With the year nearly over and President Barack Obama and House Speaker John Boehner still think they can work out a deal to keep the country from going over the fiscal cliff.

After Christmas.

Christina Bellantoni, political editor for PBS NewsHour, says when votes are postponed to later in the evening, there’s a sense things aren’t coming together. That’s what happened with a so-called Plan B he had to extend the Bush era tax cuts for those making less than $1 million a year — but letting them rise for so-called millionaires and billionaires.

In an emergency caucus meeting, Boehner looked shocked when he realized he had lost the support of more than 25 of his members when he could only afford to lose 24. 

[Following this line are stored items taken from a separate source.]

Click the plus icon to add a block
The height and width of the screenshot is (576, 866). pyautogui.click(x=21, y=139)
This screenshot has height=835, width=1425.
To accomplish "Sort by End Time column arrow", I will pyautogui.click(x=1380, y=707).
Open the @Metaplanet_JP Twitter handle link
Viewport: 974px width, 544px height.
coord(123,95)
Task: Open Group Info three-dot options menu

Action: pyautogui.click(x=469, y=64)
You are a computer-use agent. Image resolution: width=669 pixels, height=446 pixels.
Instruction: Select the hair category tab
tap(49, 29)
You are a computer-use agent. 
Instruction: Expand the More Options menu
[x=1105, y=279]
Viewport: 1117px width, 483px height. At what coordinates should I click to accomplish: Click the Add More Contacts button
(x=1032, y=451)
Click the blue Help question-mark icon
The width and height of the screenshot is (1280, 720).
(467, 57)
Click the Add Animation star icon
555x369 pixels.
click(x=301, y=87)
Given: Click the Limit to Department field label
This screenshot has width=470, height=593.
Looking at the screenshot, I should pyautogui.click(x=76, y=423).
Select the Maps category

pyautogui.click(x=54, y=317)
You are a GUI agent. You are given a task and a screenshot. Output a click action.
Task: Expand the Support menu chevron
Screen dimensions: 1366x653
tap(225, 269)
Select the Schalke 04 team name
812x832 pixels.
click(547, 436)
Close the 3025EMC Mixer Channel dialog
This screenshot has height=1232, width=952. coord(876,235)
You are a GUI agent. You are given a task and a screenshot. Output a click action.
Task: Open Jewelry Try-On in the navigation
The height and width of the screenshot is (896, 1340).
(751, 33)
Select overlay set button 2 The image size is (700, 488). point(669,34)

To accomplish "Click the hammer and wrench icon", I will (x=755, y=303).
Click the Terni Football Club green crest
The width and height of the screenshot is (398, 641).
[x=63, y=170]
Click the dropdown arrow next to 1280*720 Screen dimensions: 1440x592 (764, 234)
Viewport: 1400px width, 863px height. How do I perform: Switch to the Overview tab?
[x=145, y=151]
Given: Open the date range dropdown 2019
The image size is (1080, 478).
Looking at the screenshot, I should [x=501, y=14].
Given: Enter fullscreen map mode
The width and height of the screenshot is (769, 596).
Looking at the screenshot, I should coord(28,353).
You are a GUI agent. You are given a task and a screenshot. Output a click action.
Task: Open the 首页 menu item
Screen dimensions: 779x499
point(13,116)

“In Washington it does matter if you’ve got sort of this momentum on your side and some of that backing from your core supporters and when (Boehner) doesn’t, that weakens his hand,” she said.

Since the beginning, Obama has said he needs to negotiate with Boehner, Bellantoni said. And now Senate Majority Leader Harry Reid is the next person who must make a move, with the Senate returning Thursday to figure out the next plan.

“Boehner does have to be involved and he does have to have a seat at the table and the president has made that real clear,” she said.

But with the holidays nearing and the president’s family preparing to leave for Christmas in Hawaii, the White House is telling reporters the president is prepared to work over the weekend, and to stay as long as is needed to get something done.

“What’s interesting to me is a lot of the staffers that you talk to that have been crafting the actual details of what would go into the fiscal cliff overall package, say they’re still working ahead as planned,” she said. “A lot of these things are being done behind the scenes. It’s really that big picture question and the big dollar answer that they need to get hammered out. And then they could move fairly quickly on this.”

Boehner doesn’t want to ask Democrats for help on the next plan, Bellantoni says. But if there’s a deal the president likes enough, Democrats are likely to sign off on it, which is why Boehner made this gamble.

“(Boehner) was thinking if he could get enough Republicans to say yes on a tax increase of a little bit of magnitude, that’s sort of the gateway drug — to a larger magnitude of a tax increase,” she said.

And for members who are leaving in the next year after losing their seats, like moderate Rep. Charlie Bass of New Hampshire, they want to see something get done. Bellantoni says Bass can always run again and he could be looked at as one of the “saviors of the nation’s economy” if the House could strike a deal.

But House members haven’t felt the same sense of urgencyBellantoni says, unlike in other negotiations where things were taken right up to the edge. And even though there isn’t much time to strike a deal, she says, she expects them to get things done.